BUT IT IS SOOOOOOOOOOOO TRUE! ::yes::


hucifer said:
We run over to the Haunted Mansion. This is weird, we actually entered the exit. Come to find out, it’s because we’re skipping the lines and getting right on. But first we enter through a secret Cast Members Only area and walk through secret passageways to get to the front. This is wicked cool!?.
:confused3 No Stretching room?????

hucifer said:
On the other side of this wall, he will take us to…the Utilidors!!!
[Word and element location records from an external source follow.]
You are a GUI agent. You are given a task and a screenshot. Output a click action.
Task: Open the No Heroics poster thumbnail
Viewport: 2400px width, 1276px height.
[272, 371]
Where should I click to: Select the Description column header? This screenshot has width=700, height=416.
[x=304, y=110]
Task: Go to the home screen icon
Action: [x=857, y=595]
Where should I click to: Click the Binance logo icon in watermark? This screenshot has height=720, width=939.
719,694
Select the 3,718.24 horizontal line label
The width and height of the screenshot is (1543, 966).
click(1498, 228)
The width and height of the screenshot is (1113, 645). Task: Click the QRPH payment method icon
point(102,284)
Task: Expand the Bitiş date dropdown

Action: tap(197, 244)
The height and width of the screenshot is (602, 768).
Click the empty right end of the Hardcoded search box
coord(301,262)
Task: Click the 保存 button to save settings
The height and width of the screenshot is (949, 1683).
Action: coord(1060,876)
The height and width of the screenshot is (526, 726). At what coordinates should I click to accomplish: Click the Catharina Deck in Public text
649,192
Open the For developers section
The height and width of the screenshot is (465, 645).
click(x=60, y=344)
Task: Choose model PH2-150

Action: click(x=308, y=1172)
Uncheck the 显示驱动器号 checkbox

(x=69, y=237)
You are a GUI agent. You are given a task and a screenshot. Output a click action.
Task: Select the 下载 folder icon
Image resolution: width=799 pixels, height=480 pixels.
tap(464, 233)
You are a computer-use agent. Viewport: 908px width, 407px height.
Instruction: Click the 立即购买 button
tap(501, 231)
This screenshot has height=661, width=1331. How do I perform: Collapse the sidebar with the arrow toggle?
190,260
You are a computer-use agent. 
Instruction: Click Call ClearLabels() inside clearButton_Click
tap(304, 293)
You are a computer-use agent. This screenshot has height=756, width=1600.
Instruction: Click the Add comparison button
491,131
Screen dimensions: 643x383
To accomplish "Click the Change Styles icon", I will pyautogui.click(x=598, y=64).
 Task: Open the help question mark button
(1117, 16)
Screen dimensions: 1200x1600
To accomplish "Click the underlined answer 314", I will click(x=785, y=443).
Oh, color me excited! The Utilidors! The Utilidors!
Was their a bust of Mickey that you had to flip down and the wall opened up? Didja have to slide down a pole?????? :bounce:

.

hucifer said:
It looked like any other employee building, but without the windows or sunlight. There were long corridors and rooms and areas that led off from them. Posters lined the halls, reminding the cast members to smile while onstage, to pick up their paychecks on Thursdays, that break time was 30 minutes, and that Janice Hooper was Employee of the Month.
yuck.gif
Just like my job!

hucifer said:
Matthew told us that a cast member can go from one side of the park to the other in just a few minutes down here..
I'd want him to PROVE it!

hucifer said:
Many of the cast members smiled at us brightly when they saw us...
They probably knew you were the ONE who straddled the JC Boat! :rolleyes1

hucifer said:
Dan says we should hit the Carousel of Progress and I get all sentimental inside. I’m all, Aww…he wants to see one of the original Walt attractions…he likes this one as much as me…he gets nostalgic too.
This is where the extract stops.